Written exercise: Convert the entries below into a JSON array of strings, one string per line, leaving out the blank lines.

--- START Dataset extract ---

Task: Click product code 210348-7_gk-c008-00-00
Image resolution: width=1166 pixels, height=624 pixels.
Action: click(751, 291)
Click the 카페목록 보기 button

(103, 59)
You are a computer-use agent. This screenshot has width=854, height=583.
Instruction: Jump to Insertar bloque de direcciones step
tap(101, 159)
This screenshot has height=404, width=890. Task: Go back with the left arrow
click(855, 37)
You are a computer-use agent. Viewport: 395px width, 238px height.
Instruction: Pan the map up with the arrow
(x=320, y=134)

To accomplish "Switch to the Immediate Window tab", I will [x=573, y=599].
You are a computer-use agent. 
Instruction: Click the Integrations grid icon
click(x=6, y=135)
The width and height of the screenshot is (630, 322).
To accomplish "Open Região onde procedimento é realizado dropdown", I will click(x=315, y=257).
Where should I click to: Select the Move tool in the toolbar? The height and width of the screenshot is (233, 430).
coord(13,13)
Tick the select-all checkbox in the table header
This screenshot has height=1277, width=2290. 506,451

--- END Dataset extract ---

Response to this exercise:
[
  "Task: Click product code 210348-7_gk-c008-00-00",
  "Image resolution: width=1166 pixels, height=624 pixels.",
  "Action: click(751, 291)",
  "Click the 카페목록 보기 button",
  "(103, 59)",
  "You are a computer-use agent. This screenshot has width=854, height=583.",
  "Instruction: Jump to Insertar bloque de direcciones step",
  "tap(101, 159)",
  "This screenshot has height=404, width=890. Task: Go back with the left arrow",
  "click(855, 37)",
  "You are a computer-use agent. Viewport: 395px width, 238px height.",
  "Instruction: Pan the map up with the arrow",
  "(x=320, y=134)",
  "To accomplish \"Switch to the Immediate Window tab\", I will [x=573, y=599].",
  "You are a computer-use agent. ",
  "Instruction: Click the Integrations grid icon",
  "click(x=6, y=135)",
  "The width and height of the screenshot is (630, 322).",
  "To accomplish \"Open Região onde procedimento é realizado dropdown\", I will click(x=315, y=257).",
  "Where should I click to: Select the Move tool in the toolbar? The height and width of the screenshot is (233, 430).",
  "coord(13,13)",
  "Tick the select-all checkbox in the table header",
  "This screenshot has height=1277, width=2290. 506,451"
]